- Opening Delimiter -

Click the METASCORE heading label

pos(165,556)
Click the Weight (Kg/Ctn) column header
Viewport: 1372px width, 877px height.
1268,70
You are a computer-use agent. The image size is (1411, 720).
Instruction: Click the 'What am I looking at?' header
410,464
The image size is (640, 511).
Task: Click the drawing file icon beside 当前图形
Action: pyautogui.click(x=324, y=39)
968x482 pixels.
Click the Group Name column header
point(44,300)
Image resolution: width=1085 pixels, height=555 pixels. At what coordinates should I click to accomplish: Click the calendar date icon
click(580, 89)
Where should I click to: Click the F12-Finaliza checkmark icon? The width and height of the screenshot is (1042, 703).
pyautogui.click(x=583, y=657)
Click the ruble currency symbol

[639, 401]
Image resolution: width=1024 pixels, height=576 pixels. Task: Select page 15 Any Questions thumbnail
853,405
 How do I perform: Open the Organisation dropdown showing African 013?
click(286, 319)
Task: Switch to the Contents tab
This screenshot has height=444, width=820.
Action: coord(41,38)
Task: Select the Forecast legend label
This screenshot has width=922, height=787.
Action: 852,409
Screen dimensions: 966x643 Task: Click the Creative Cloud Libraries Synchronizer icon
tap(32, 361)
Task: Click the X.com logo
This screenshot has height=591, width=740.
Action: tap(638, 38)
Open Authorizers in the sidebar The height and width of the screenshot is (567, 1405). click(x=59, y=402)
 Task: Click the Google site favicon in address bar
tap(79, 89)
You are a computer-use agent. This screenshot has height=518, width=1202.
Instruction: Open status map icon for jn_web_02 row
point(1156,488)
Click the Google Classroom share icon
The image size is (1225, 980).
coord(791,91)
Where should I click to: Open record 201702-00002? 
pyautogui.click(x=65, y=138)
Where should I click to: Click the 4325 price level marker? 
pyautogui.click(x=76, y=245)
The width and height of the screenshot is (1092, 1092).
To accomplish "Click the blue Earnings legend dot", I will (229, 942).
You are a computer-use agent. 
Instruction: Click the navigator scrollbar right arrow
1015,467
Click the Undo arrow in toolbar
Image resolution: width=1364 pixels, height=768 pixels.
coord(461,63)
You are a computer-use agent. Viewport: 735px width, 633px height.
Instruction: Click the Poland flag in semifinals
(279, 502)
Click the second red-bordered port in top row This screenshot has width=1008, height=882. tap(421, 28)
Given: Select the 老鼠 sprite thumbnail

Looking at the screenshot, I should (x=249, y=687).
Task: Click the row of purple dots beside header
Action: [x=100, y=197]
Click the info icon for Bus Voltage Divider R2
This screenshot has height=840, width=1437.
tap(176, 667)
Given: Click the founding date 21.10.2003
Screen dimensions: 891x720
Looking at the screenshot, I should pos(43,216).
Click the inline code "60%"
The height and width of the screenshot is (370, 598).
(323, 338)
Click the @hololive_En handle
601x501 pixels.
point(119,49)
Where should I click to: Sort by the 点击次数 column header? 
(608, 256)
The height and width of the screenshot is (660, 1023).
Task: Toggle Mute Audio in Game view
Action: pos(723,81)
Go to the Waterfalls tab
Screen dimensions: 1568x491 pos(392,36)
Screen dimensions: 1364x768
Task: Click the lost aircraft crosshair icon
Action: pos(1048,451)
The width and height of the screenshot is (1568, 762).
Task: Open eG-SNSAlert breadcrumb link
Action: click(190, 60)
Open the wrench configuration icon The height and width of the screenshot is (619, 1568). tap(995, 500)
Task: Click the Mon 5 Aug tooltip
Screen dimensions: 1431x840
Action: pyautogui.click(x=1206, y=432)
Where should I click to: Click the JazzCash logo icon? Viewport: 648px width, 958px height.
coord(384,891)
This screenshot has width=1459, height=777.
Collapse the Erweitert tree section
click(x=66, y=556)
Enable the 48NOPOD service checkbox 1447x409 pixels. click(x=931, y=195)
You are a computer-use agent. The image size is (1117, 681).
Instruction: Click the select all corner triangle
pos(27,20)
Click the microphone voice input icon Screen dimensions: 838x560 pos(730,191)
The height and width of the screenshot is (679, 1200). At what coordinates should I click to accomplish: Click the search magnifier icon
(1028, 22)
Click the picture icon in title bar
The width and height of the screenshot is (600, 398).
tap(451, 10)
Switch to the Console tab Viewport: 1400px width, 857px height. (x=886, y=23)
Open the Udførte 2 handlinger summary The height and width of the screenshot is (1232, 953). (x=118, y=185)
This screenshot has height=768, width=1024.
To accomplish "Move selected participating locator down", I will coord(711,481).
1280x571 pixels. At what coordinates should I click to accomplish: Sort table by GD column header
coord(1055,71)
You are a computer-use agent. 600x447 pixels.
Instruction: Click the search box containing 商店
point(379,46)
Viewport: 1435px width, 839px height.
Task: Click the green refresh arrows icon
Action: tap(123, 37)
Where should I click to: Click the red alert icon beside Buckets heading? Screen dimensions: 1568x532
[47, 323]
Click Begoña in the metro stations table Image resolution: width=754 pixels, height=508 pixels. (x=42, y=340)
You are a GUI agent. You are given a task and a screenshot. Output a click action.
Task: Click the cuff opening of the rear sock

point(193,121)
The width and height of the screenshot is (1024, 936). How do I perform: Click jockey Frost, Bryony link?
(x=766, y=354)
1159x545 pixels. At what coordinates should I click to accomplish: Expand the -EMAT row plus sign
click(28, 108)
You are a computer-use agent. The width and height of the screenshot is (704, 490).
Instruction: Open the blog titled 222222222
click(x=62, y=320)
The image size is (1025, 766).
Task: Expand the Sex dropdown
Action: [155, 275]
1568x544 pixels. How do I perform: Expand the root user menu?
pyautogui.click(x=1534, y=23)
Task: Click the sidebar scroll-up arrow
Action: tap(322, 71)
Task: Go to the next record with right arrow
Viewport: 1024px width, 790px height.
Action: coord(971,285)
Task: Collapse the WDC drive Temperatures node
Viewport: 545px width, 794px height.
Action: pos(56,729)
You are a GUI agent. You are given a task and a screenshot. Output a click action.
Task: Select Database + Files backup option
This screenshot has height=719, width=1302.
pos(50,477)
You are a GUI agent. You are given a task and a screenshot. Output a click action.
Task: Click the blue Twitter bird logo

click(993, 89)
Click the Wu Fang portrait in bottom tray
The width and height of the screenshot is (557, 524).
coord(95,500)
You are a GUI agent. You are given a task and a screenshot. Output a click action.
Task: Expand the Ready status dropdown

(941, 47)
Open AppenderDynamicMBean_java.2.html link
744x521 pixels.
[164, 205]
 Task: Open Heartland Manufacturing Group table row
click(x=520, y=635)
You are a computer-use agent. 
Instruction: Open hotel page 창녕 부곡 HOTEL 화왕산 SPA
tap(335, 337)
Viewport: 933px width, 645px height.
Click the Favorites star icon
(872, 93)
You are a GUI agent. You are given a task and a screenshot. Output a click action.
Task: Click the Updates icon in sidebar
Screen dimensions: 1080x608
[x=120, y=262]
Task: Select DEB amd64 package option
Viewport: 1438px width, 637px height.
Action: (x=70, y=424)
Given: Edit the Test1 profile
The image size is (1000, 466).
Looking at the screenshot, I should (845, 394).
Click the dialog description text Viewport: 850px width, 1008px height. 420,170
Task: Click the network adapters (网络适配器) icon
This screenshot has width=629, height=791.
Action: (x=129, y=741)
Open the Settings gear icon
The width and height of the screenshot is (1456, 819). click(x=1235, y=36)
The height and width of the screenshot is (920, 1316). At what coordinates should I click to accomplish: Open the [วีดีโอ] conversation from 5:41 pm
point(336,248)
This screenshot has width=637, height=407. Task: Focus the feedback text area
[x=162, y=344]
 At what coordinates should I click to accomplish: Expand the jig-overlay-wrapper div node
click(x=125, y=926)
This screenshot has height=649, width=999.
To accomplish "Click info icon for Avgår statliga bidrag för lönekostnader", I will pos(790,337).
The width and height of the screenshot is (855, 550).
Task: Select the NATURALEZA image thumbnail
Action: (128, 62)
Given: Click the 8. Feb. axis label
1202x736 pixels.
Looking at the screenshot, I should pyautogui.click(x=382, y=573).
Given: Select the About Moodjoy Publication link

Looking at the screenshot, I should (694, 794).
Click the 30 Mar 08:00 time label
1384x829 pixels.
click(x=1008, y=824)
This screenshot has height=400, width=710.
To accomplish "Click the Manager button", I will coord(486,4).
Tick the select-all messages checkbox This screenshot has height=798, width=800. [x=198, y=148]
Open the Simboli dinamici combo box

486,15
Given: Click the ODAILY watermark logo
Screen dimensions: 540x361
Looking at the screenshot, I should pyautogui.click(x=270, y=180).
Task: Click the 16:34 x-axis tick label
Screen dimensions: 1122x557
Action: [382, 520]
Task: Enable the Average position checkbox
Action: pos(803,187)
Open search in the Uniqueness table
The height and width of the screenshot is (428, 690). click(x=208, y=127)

- Closing Delimiter -

**DESCRIPTION OF THE TASK**
Everything in the material above from the line that has "Instruction: Click the navigator" through the line that has "Given: Click the founding date 21.10.2003" must be duplicated exactly, with no other lines given.

**OUTPUT OF THE EXERCISE**
Instruction: Click the navigator scrollbar right arrow
1015,467
Click the Undo arrow in toolbar
Image resolution: width=1364 pixels, height=768 pixels.
coord(461,63)
You are a computer-use agent. Viewport: 735px width, 633px height.
Instruction: Click the Poland flag in semifinals
(279, 502)
Click the second red-bordered port in top row This screenshot has width=1008, height=882. tap(421, 28)
Given: Select the 老鼠 sprite thumbnail

Looking at the screenshot, I should (x=249, y=687).
Task: Click the row of purple dots beside header
Action: [x=100, y=197]
Click the info icon for Bus Voltage Divider R2
This screenshot has height=840, width=1437.
tap(176, 667)
Given: Click the founding date 21.10.2003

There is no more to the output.